Oddly enough, I remember the day this picture was taken, it pretty clear in my memory. I think it was in 1996, it snowed a lot the night before, maybe up to my waist at that time, we had woke early and I didn’t have to go to mosque that day so 2 of my brothers, my sister and I wore our winter clothes and went to play in the snow. At that time we lived in a building in Parkchester, we went to the back of the building where the playground was. We also went to the metropolitan oval. During the warm weather, the pond was filled with water, but during the winter they covered up the statues with little houses and chimney (they still do that). I remember the snow perfectly lay on the ground, untouched. It was so clean and beautiful.


Childhood Stories
Since I was the youngest, my family had a party for my birthday. It usually included my aunts and uncles (from my mom’s side of the family. All my dad’s siblings and blood relatives live in Bangladesh). The last big party I had was when I was eight years old. My parents, and siblings organized the whole thing. My youngest brother ‘s friends helped with the decorations and everything. From the pictures I can tell it was always a huge celebration, but my eighth birthday is the one I can remember. I even remember who gave me what. I also still have these two balloons that my youngest brother’s friend got a huge Mickey Mouse and a Cinderella castle. Like most celebrations and get-togethers, my birthday was an excuse for my entire family to get together and have a good time. But of course as time goes on things change.

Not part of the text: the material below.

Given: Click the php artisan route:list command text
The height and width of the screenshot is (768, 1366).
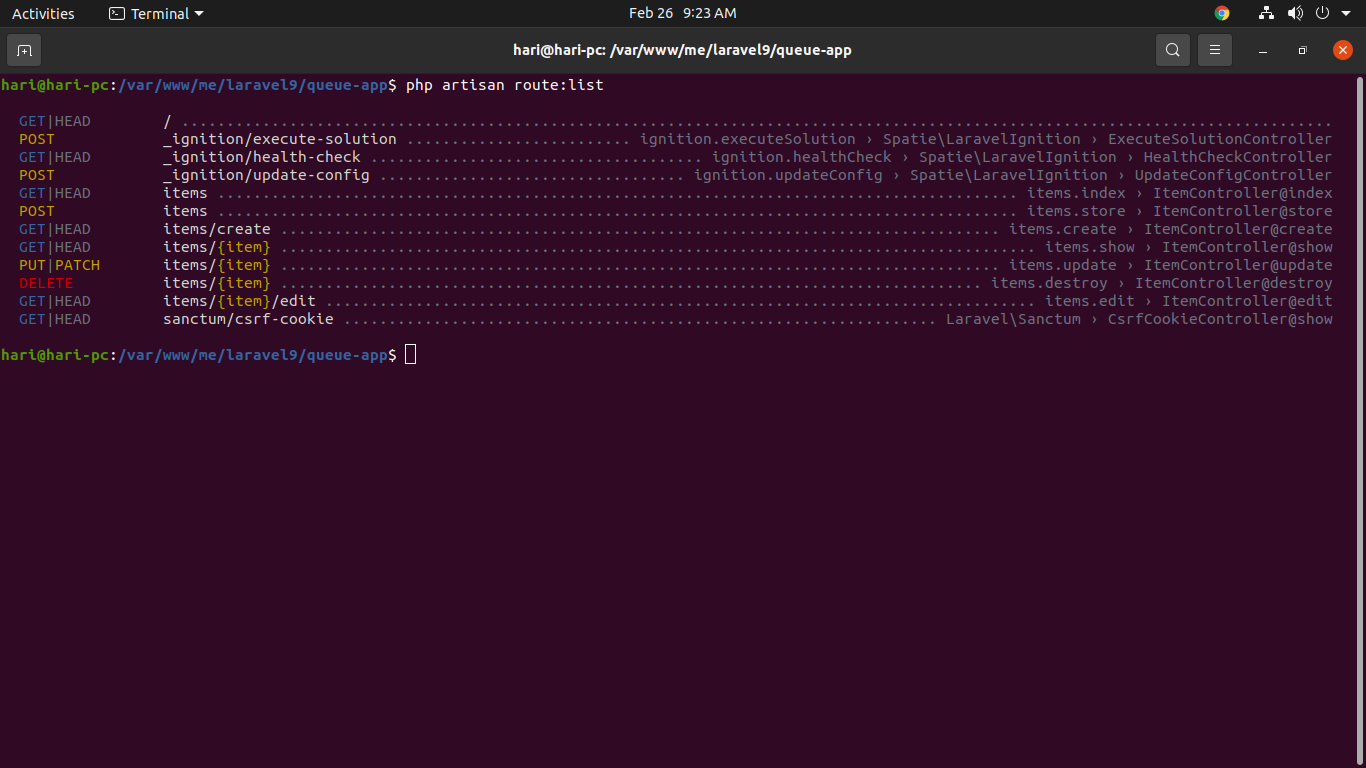Looking at the screenshot, I should pyautogui.click(x=503, y=85).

As time goes on, things change and so do people. While I was growing up, and even to this day people always come and go in my life. For some reason, my friends would always leave, disappear, or just stop talking to me. Sometimes they have a reason, like moving away, or issues between our families. Those ‘break-ups’ I can understand, but when a friend just stops being my friend, I can’t help but wonder why it happened. Maybe it was something I said or did, or a million other possibilities, but I guess I will never know and that is what bugs me. I can’t help it, I don’t want it to bother me but it does and it hurts but what can you do. I had this one friend. We were always in the same class from pre-school to the beginning of fifth grade, until I moved away. I was ten and didn’t get to say goodbye to her, I didn’t even know that I was moving. Her name was Roma. Everyone always teased us, singing “Reema, Roma, Roma, Reema”. To be honest that is the same way I lost all my childhood friends, when I moved, I never got a chance to say bye to them, or maybe if I was older I would not have lost touch. Maybe that’s the reason why I can’t keep friends now, karma, since I left all my other friends.

“Ignorance is bliss”, I think that in certain situations this is true. When I was younger I can’t really remember any family problems or issues, but now that I am older, no one really hides them from me. I guess because I’m old enough to know and understand. As a child I always wanted to know what was going on, but now that I do, I rather not know. Little kids always want to know what the grown ups are taking about, and at times I was like that. But I didn’t really care; I was to busy being involved in my own world. My mom says that I am still like that, which in my opinion is a good thing. I don’t like to get caught up in drama, but I do like helping people and listening to people. I guess as long its not happening directly to me, I would be willing to help, not get involved, but help a friend out.